Tesseract, specially with OCR enabled, will drain your machine resources
that could be used to indexing/searching. In addition to that, any
malformed PDF could potentially shutdown the Solr server. Best bet would be
to use tika-server + tesseract on a dedicated server/container and then use
it to extract the text/ocr from the documents and then send it to Solr.
But answering your question: Solr embeds Tika that can be configured to use
Tesseract. It's Tika that knows about Tesseract.
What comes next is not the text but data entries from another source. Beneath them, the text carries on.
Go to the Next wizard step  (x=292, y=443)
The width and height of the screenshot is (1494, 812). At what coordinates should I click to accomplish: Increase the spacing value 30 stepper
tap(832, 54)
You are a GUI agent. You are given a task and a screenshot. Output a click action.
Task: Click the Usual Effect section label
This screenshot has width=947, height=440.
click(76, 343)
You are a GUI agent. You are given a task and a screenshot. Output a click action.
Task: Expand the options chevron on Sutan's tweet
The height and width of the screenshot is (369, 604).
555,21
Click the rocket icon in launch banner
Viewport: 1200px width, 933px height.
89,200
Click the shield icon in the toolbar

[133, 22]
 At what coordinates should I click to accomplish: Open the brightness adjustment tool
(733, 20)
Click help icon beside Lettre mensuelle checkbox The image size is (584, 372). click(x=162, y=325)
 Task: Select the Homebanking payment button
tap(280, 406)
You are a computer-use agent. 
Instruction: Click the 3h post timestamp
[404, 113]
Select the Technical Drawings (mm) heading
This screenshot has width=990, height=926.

See here:
https://cwiki.apache.org/confluence/display/TIKA/TikaOCR for more
information.
Best regards,
Edward
On Tue, Feb 11, 2020 at 3:26 PM Jörn Franke wrote:
> Honestly i would not run tesseract on the same server as Solr. It takes a
> lot of resources and may negatively impact Solr. Just write a small program
> using Tika+Tesseract that runs on a different server / container and posts
> the results to Solr.
>
> About your question: Probably Tika (a dependency of Solr) figured it out
> or depending on your format Pdfbox (used by Tika).
>
> > Am 11.02.2020 um 19:15 schrieb Karan Jain :
> >
> > Hi All,
> >
> > The Solr version 7.6.0 is running on my local machine. I have installed
> > Tesseract through following steps:-
> > yum install tesseract echo export PATH=$PATH:/usr/share/tesseract
> >>> ~/.bash_profile
> > echo export TESSDATA_PREFIX=/usr/share/tesseract >>~/.bash_profile
> >
> > Now the deployed Solr is supporting tesseract. I searched TESSDATA_PREFIX
> > in https://github.com/apache/lucene-solr and found no reference there. I
> > could not understand How Solr came to know about the deployed tesseract.
> > Please tell the specific java class in Solr if possible.
> >
> > Thanks for your time,
> > Best,
> > Karan
>